--- Start Information provided ---
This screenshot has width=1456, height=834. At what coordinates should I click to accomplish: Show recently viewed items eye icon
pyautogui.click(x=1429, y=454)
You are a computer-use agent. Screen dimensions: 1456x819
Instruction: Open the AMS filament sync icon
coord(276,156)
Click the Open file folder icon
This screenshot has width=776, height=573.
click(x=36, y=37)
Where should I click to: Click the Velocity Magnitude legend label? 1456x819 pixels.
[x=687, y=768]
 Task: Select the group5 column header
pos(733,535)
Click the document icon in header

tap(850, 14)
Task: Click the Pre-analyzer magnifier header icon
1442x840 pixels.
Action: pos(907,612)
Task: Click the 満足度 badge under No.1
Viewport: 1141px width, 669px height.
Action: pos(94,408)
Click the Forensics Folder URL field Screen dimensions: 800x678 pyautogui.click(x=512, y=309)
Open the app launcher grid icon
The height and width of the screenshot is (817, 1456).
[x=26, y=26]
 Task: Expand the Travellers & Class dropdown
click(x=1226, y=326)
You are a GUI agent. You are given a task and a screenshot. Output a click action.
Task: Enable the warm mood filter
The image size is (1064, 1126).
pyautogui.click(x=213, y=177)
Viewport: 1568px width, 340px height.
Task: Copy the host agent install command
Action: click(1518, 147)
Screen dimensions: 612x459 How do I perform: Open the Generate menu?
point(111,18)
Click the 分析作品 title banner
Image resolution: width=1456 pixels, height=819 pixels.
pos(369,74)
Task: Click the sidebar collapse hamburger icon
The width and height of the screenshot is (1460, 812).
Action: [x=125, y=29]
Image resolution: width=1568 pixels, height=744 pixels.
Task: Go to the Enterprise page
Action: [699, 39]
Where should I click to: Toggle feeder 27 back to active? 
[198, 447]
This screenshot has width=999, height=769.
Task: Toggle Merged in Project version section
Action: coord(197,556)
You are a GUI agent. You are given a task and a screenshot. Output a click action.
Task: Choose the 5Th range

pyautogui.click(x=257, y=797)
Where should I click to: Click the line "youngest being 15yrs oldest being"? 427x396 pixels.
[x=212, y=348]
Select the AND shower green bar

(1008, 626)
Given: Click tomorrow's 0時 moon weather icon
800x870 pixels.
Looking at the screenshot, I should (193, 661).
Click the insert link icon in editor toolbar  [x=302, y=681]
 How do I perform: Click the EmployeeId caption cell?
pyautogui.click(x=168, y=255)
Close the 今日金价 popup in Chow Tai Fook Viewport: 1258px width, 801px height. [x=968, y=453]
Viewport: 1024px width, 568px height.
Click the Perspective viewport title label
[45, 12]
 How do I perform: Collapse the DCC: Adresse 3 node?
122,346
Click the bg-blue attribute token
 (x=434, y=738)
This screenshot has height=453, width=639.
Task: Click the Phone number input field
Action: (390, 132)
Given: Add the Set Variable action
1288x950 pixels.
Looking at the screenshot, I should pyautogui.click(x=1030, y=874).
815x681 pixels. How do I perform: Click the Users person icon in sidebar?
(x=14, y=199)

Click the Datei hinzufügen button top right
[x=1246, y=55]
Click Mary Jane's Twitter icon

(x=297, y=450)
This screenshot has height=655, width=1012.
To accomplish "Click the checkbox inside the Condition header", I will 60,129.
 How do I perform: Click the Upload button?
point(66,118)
--- End Information provided ---
** Exercise requirements **
Reproduce all of the entries above, replacing "dropdown" with "drop-down list" and leaving everything else unchanged.

** Complete output **
This screenshot has width=1456, height=834. At what coordinates should I click to accomplish: Show recently viewed items eye icon
pyautogui.click(x=1429, y=454)
You are a computer-use agent. Screen dimensions: 1456x819
Instruction: Open the AMS filament sync icon
coord(276,156)
Click the Open file folder icon
This screenshot has width=776, height=573.
click(x=36, y=37)
Where should I click to: Click the Velocity Magnitude legend label? 1456x819 pixels.
[x=687, y=768]
 Task: Select the group5 column header
pos(733,535)
Click the document icon in header

tap(850, 14)
Task: Click the Pre-analyzer magnifier header icon
1442x840 pixels.
Action: pos(907,612)
Task: Click the 満足度 badge under No.1
Viewport: 1141px width, 669px height.
Action: pos(94,408)
Click the Forensics Folder URL field Screen dimensions: 800x678 pyautogui.click(x=512, y=309)
Open the app launcher grid icon
The height and width of the screenshot is (817, 1456).
[x=26, y=26]
 Task: Expand the Travellers & Class drop-down list
click(x=1226, y=326)
You are a GUI agent. You are given a task and a screenshot. Output a click action.
Task: Enable the warm mood filter
The image size is (1064, 1126).
pyautogui.click(x=213, y=177)
Viewport: 1568px width, 340px height.
Task: Copy the host agent install command
Action: click(1518, 147)
Screen dimensions: 612x459 How do I perform: Open the Generate menu?
point(111,18)
Click the 分析作品 title banner
Image resolution: width=1456 pixels, height=819 pixels.
pos(369,74)
Task: Click the sidebar collapse hamburger icon
The width and height of the screenshot is (1460, 812).
Action: [x=125, y=29]
Image resolution: width=1568 pixels, height=744 pixels.
Task: Go to the Enterprise page
Action: [699, 39]
Where should I click to: Toggle feeder 27 back to active? 
[198, 447]
This screenshot has width=999, height=769.
Task: Toggle Merged in Project version section
Action: coord(197,556)
You are a GUI agent. You are given a task and a screenshot. Output a click action.
Task: Choose the 5Th range

pyautogui.click(x=257, y=797)
Where should I click to: Click the line "youngest being 15yrs oldest being"? 427x396 pixels.
[x=212, y=348]
Select the AND shower green bar

(1008, 626)
Given: Click tomorrow's 0時 moon weather icon
800x870 pixels.
Looking at the screenshot, I should (193, 661).
Click the insert link icon in editor toolbar  [x=302, y=681]
 How do I perform: Click the EmployeeId caption cell?
pyautogui.click(x=168, y=255)
Close the 今日金价 popup in Chow Tai Fook Viewport: 1258px width, 801px height. [x=968, y=453]
Viewport: 1024px width, 568px height.
Click the Perspective viewport title label
[45, 12]
 How do I perform: Collapse the DCC: Adresse 3 node?
122,346
Click the bg-blue attribute token
 (x=434, y=738)
This screenshot has height=453, width=639.
Task: Click the Phone number input field
Action: (390, 132)
Given: Add the Set Variable action
1288x950 pixels.
Looking at the screenshot, I should pyautogui.click(x=1030, y=874).
815x681 pixels. How do I perform: Click the Users person icon in sidebar?
(x=14, y=199)

Click the Datei hinzufügen button top right
[x=1246, y=55]
Click Mary Jane's Twitter icon

(x=297, y=450)
This screenshot has height=655, width=1012.
To accomplish "Click the checkbox inside the Condition header", I will 60,129.
 How do I perform: Click the Upload button?
point(66,118)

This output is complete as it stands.